Dovre is a town in Barron County in the U.S. state of Wisconsin. The population was 825 at the 2020 census, down from 849 at the 2010 census.

==Geography==
Dovre is located in the southeastern corner of Barron County, bounded by Chippewa County on the south and east. U.S. Route 53, a four-lane expressway, crosses the town from northwest to southeast. There are no exits within the town; the nearest access points are just south of Dovre in the village of New Auburn and just north of Dovre in the town of Chetek.

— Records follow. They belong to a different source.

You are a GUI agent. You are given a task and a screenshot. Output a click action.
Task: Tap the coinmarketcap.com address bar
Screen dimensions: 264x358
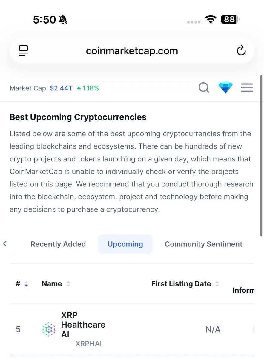pyautogui.click(x=132, y=50)
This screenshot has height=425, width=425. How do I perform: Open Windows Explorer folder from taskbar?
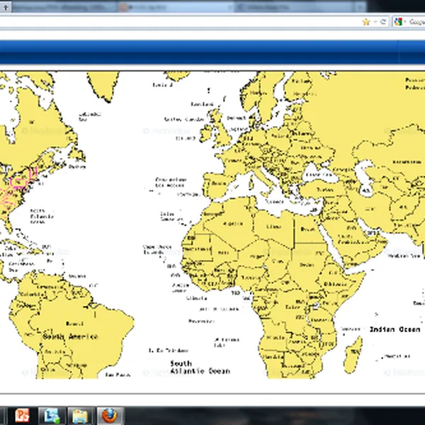pyautogui.click(x=80, y=415)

According to the United States Census Bureau, Dovre has a total area of 91.3 sqkm, of which 91.1 sqkm is land and 0.2 sqkm, or 0.27%, is water.

==Demographics==
As of the census of 2000, there were 680 people, 238 households, and 181 families residing in the town. The population density was 19.4 people per square mile (7.5/km^{2}). There were 259 housing units at an average density of 7.4 per square mile (2.8/km^{2}). The racial makeup of the town was 98.24% White, 0.29% African American, 0.44% Native American, 0.15% Asian, and 0.88% from two or more races. Hispanic or Latino people of any race were 0.59% of the population.

There were 238 households, out of which 35.7% had children under the age of 18 living with them, 67.2% were married couples living together, 5.0% had a female householder with no husband present, and 23.9% were non-families. 14.7% of all households were made up of individuals, and 7.1% had someone living alone who was 65 years of age or older. The average household size was 2.86 and the average family size was 3.23.

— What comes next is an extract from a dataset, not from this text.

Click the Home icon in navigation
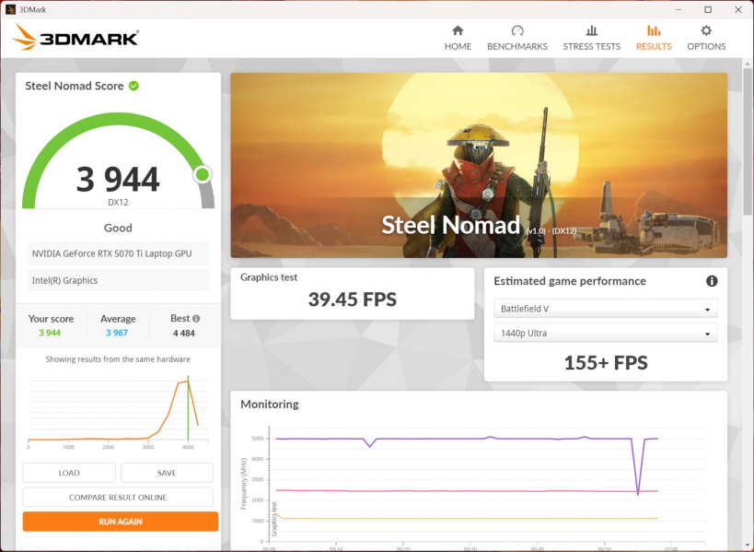 tap(458, 30)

In the town, the population was spread out, with 27.5% under the age of 18, 10.1% from 18 to 24, 26.6% from 25 to 44, 26.3% from 45 to 64, and 9.4% who were 65 years of age or older. The median age was 36 years. For every 100 females, there were 110.5 males. For every 100 females age 18 and over, there were 114.3 males.

The median income for a household in the town was $36,786, and the median income for a family was $39,750. Males had a median income of $27,330 versus $17,750 for females. The per capita income for the town was $15,624. About 8.1% of families and 10.6% of the population were below the poverty line, including 5.9% of those under age 18 and 10.4% of those age 65 or over.